Crianças, adolescentes e telas: uma janela de oportunidade para debates e precauções

Se você esteve na internet nos últimos dias, você deve ter se deparado com o vídeo – ou alguém falando sobre ele – do influenciador Felca, onde ele expõe casos de adultização e sexualização de crianças e pré-adolescentes na internet. O vídeo viralizou, alcançando mais de 35 milhões de visualizações no YouTube e 100 milhões no Instagram.

O conteúdo sobre “adultização” de crianças mobilizou o poder público a tramitar mais de 30 projetos de lei sobre o tema, com diferentes propostas e vieses.

No âmbito das ciências comportamentais, há um termo chamado “janela de oportunidade” em que, a partir de um acontecimento ou fato, há uma enorme mobilização e discussão, de temas que mesmo já conhecidos e discutidos, ganham uma visibilidade exponencialmente maior.

A partir do vídeo do Felca, muito começou a se discutir sobre os cuidados que devemos ter ao expor crianças e adolescentes na internet, quais medidas os pais devem tomar e como educar essa geração que está cada vez mais conectada.

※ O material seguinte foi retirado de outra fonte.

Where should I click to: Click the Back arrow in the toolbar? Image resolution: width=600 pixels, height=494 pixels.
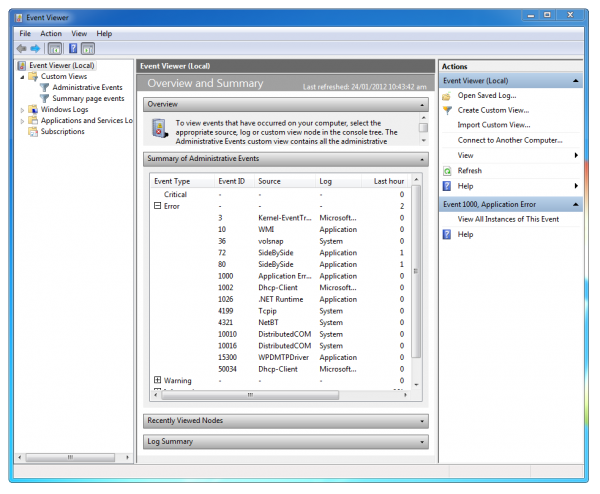(x=22, y=48)

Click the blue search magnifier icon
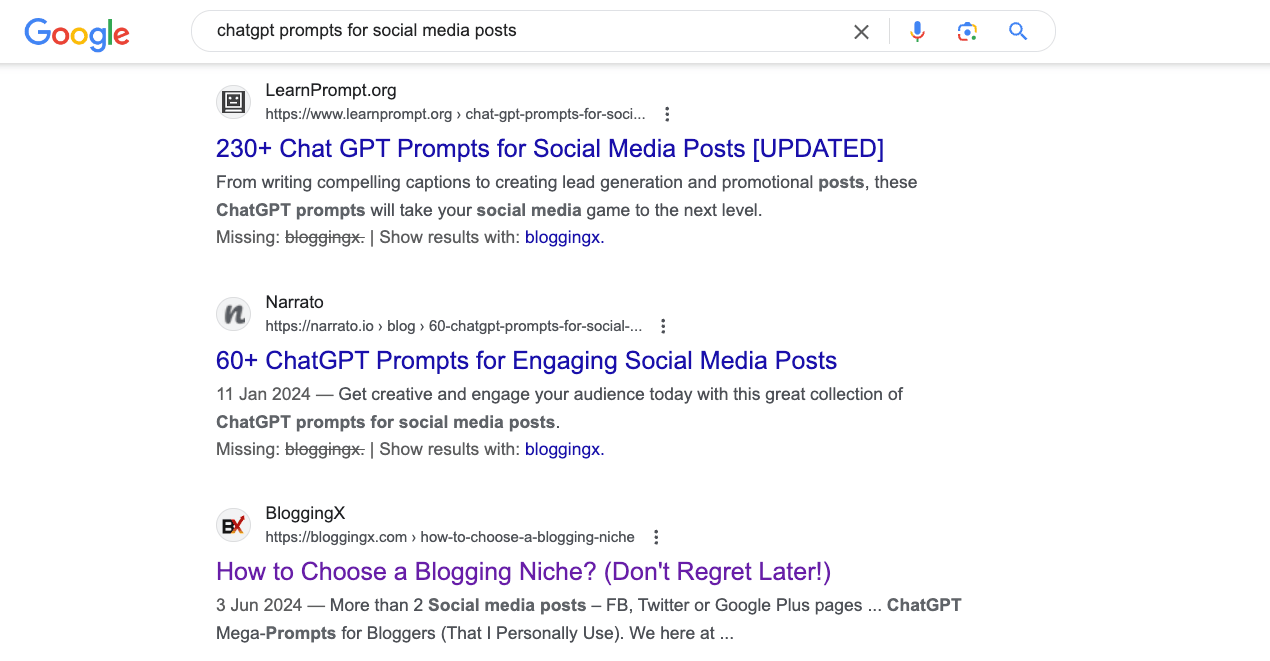pyautogui.click(x=1017, y=31)
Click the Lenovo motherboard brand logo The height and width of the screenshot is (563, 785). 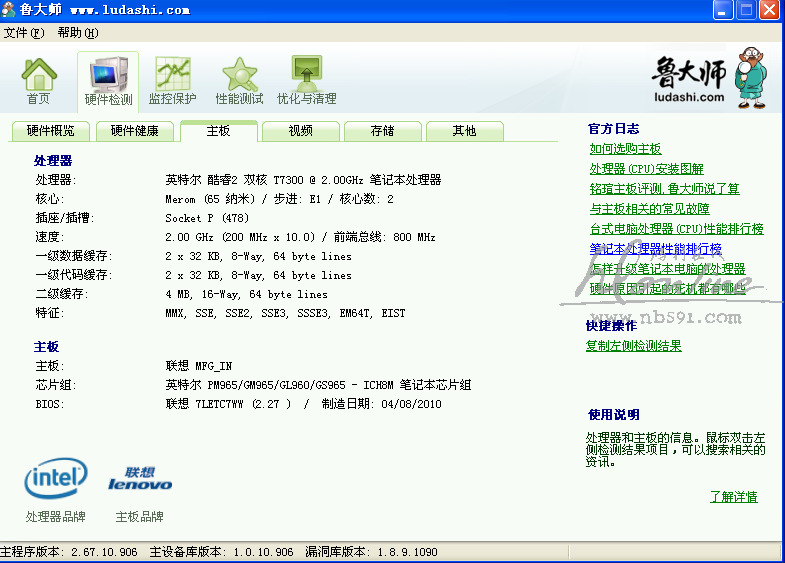pos(140,479)
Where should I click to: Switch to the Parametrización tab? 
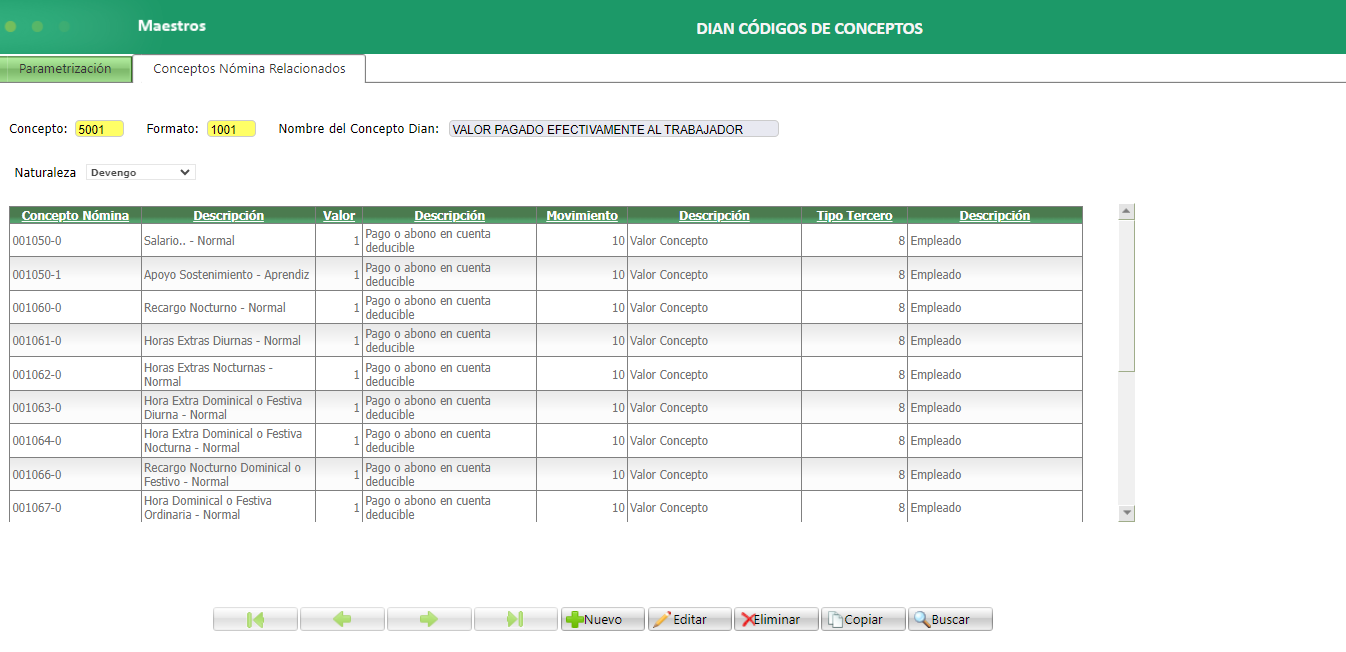click(66, 69)
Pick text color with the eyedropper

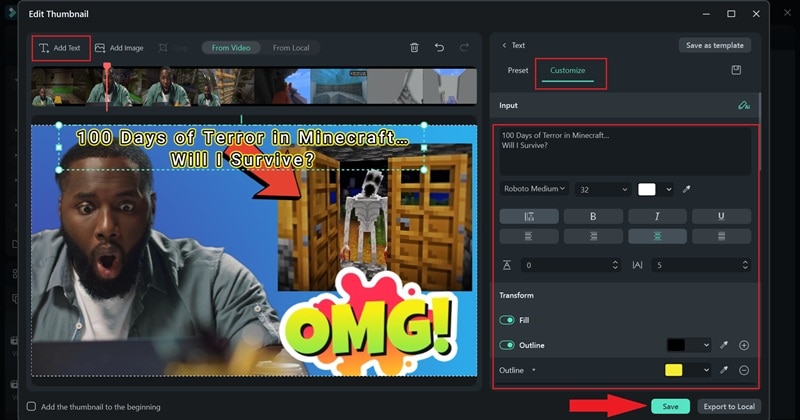click(686, 189)
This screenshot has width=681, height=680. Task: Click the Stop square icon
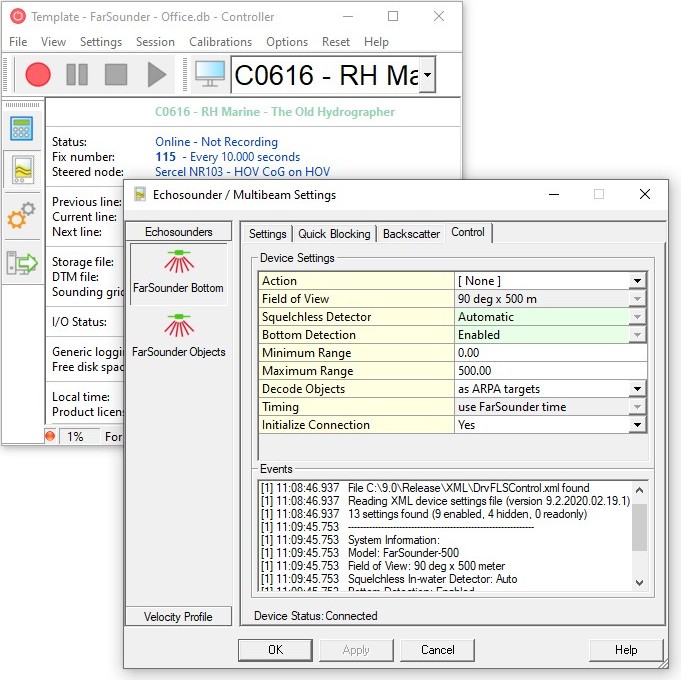tap(116, 75)
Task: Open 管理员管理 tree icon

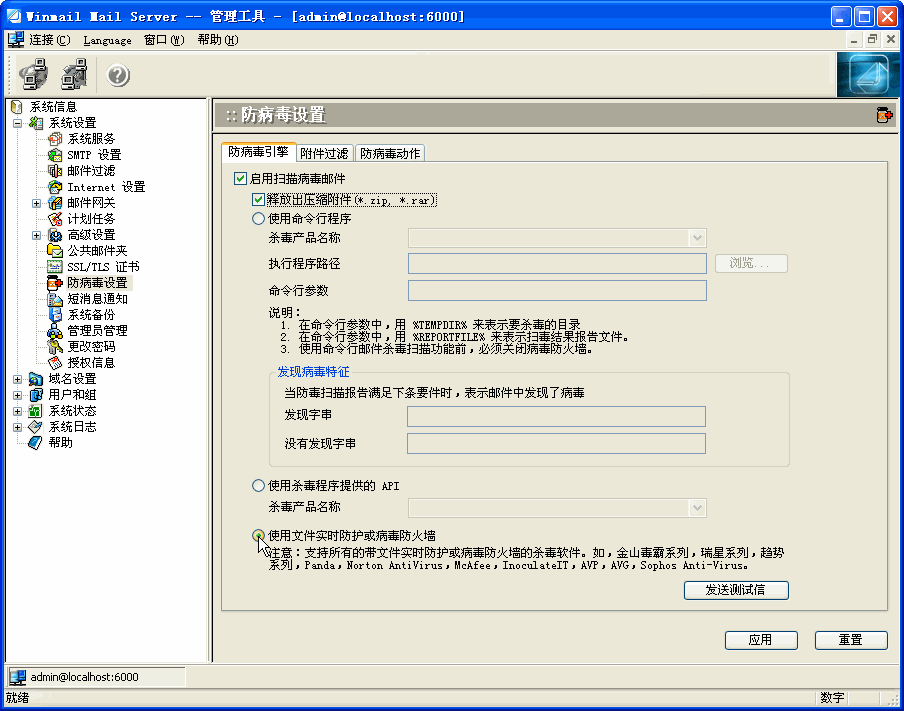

Alguns dados nos ajudam a entender a relevância do assunto. Conforme o Relatório Digital 2024, o Brasil é o segundo país que mais acessa internet no mundo, com uma média de 9h13 diárias, apenas atrás da África do Sul. A TIC kids Brasil é uma pesquisa que coleta indicadores que caracterizam o uso e acesso à internet por crianças e adolescentes.

Na edição de 2024, constatou-se que 76% de crianças e adolescentes de 9 a 17 anos usam redes sociais, cerca de 40% consomem conteúdos no Tiktok e YouTube e 63% no Instagram.

Em 2025, o governo federal lançou o Guia sobre o uso de dispositivos digitais por crianças e adolescentes. É um documento oficial com análises e recomendações sobre o tema, baseado em pesquisas científicas e inteiramente comprometido com a construção de um ambiente digital saudável e seguro para este público.

No ambiente escolar, além do uso de tecnologias estar restringido a práticas pedagógicas, a divulgação de imagem de crianças é protegida pela Lei Geral de Proteção de Dados, feita somente mediante autorização prévia de pais e responsáveis. É importante também que estes cuidem da exposição de menores em redes sociais, para que as imagens divulgadas não circulem e não sejam manipuladas por terceiros. Além disso, conheçam os mecanismos de controle parental, para o uso das redes sociais e internet por parte deste público.

Ambas as partes são responsáveis pela educação midiática das crianças e jovens, para que eles e elas conheçam os mecanismos, regras e riscos presentes no ambiente virtual. Mas isso é tema para um próximo texto.